On the data side, eurozone headline CPI printed at 2.2% year on year versus 2.1% expected, with core steady at 2.4%. The upside surprise mainly reflected a less negative contribution from energy. While the medium term trend in inflation still points lower, this release does not create any urgency for further ECB easing, which helps explain the subdued FX reaction.
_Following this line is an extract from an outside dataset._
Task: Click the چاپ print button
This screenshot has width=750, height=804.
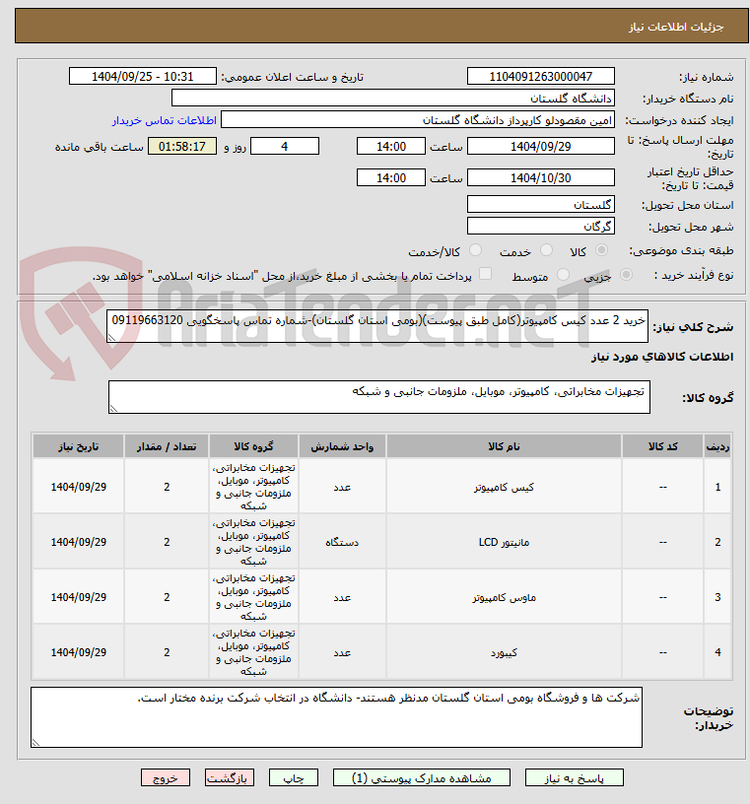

The euro was broadly flat against the dollar on Tuesday, but has since pushed above resistance around 1.1630 on the back of broad dollar weakness. A sustained close above the 50 and 100 day moving averages at 1.1611 and 1.1644 would confirm a short term bullish signal and open the door to further gains. In the near term, US data such as industrial production and labour market releases could give EUR/USD an extra shove towards the 1.1655-1.1670 area. A clear break of that zone, especially on softer US numbers, would make a move through 1.17 more likely. We retain a year end target of 1.18. Politically, the focus in Europe remains on Ukraine funding, in particular the European Commission proposal to use frozen Russian assets as collateral. Failure to secure this package, whether due to Belgian reluctance to deploy assets held at Euroclear or Hungarian opposition to further support, would weaken Kyiv’s negotiating position and could weigh on the euro at the margin.
Looking ahead
Near term FX moves are likely to be driven by incoming US data and central bank communication. For the dollar, the combination of softer domestic releases, seasonal weakness and complex trade related risks argues for a cautious stance, especially if Chair Powell validates market pricing for a lower terminal rate. Sterling will continue to take its cue from the dollar and from how quickly the BoE leans into the disinflationary impact of recent Budget measures. For the euro, incremental progress on Ukraine and confirmation that inflation can drift lower without forcing immediate ECB action should keep dips attractive as long as US yields remain contained.